Even if we give Roberts the benefit of the doubt–if we assume that, from his lofty perch, he really doesn’t understand how the political “real world” works–it’s difficult to understand this decision. (Former Congressman Lee Hamilton used to say that the Supreme Court would benefit greatly from fewer Ivy League graduates and more Justices who had run for county sheriff–people who understood the gritty realities of political life.)

Cruz argued that “by substantially increasing the risk that any candidate loan will never be fully repaid,” the law forces a candidate to think twice before making those loans in the first place. The underlying assumption of his argument, of course, is that “serious”candidates for office are wealthy enough to self-finance their campaigns. This decision allows those wealthy candidates to do so without risking an actual loss of some portion of their funds, because they can now recoup the entire amount from post-election campaign fundraising.

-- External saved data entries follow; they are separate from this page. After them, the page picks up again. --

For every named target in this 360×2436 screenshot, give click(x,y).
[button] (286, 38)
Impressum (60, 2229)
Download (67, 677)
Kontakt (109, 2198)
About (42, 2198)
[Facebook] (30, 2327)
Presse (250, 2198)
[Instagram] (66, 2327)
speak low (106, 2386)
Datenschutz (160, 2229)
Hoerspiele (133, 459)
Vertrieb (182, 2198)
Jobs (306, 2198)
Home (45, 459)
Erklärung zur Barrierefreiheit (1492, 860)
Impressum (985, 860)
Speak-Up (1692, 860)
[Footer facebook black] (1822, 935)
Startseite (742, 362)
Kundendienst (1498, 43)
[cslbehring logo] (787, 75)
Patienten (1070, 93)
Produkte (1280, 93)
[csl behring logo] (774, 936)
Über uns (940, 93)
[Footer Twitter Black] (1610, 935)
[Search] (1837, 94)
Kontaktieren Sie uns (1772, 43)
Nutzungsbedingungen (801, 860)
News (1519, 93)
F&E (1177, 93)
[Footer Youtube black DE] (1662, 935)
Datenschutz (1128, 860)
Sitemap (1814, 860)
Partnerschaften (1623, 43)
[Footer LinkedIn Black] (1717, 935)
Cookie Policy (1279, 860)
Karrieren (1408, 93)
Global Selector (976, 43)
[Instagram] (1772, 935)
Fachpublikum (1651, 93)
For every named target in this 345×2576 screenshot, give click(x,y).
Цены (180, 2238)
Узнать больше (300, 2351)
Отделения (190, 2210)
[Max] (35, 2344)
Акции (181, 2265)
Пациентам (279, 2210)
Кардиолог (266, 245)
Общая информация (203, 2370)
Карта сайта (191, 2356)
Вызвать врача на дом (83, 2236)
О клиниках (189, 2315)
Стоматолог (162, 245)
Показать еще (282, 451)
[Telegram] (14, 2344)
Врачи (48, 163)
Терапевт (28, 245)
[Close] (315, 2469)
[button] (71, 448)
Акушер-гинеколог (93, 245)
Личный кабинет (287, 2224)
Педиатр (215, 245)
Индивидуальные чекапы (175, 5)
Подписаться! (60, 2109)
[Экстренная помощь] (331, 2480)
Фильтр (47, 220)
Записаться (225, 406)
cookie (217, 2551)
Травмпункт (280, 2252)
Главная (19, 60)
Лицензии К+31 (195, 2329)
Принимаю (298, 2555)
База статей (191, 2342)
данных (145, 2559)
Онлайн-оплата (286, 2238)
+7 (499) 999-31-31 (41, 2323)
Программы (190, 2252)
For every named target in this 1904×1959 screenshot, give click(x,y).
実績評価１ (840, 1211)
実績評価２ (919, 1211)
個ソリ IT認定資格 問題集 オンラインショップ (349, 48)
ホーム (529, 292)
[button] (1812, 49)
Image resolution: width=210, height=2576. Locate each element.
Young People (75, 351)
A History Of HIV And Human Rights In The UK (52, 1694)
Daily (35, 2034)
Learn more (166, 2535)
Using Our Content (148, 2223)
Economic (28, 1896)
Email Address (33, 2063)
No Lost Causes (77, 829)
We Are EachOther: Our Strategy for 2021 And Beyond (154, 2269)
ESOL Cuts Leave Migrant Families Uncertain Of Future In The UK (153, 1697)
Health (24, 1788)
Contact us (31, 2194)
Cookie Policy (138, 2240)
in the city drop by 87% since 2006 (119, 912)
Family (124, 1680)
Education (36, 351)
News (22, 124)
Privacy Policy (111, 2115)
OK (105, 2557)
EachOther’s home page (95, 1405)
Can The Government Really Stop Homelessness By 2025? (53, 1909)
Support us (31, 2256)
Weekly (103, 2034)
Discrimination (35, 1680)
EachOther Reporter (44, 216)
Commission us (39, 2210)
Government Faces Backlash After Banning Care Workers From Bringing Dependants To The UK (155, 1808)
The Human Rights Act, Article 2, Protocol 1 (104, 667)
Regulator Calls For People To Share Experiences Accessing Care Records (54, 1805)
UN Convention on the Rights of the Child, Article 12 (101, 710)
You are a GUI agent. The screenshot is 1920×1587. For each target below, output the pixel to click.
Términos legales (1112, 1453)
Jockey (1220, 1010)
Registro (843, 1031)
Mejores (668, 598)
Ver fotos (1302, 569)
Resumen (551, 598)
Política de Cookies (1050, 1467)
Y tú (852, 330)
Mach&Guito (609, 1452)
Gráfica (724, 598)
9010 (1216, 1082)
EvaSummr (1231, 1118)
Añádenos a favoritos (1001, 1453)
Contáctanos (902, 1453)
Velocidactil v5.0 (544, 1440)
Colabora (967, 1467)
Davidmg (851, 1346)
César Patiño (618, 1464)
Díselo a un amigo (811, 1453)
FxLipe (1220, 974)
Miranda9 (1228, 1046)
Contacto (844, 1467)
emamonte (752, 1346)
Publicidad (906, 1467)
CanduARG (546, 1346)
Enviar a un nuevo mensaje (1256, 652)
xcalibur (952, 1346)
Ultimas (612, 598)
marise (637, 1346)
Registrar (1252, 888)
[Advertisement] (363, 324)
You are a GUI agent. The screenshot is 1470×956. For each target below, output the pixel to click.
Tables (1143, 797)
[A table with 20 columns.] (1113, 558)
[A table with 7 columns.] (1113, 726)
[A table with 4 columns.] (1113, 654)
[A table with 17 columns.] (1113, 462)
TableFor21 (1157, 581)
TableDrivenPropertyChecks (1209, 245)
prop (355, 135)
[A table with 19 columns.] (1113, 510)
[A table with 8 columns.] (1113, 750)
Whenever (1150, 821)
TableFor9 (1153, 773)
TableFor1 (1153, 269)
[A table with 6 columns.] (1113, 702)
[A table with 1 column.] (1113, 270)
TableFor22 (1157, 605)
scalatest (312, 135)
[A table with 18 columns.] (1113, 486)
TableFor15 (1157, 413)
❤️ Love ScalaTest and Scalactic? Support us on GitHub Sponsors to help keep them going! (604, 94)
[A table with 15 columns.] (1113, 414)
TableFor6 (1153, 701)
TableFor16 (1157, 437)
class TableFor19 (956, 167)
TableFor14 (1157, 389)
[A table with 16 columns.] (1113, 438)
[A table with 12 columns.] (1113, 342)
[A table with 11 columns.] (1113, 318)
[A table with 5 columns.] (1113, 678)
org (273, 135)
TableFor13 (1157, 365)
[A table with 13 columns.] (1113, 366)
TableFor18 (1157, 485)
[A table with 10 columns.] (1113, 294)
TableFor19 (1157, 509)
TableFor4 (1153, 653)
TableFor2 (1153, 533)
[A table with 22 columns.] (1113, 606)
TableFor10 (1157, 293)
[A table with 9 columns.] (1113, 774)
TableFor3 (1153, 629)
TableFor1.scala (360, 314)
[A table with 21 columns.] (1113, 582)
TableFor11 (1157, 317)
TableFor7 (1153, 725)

As the Deputy Solicitor argued, the law “targets a practice that has significant corruptive potential.”

“A post-election contributor generally knows which candidate has won the election, and post-election contributions do not further the usual purposes of donating to electoral campaigns,” he said.

Campaign finance watchdogs supported the cap, arguing it is necessary to block undue influence by special interests, particularly because the fundraising would occur once the candidate has become a sitting member of Congress.

As one election law expert commented, “the Court has shown itself not to care very much about the danger of corruption, seeing protecting the First Amendment rights of big donors as more important.”

As an Atlantic  newsletter concluded: campaign-finance regulation in the U.S. has all but vanished.

This decision is more evidence–as if we needed it– of a Court that has lost its way.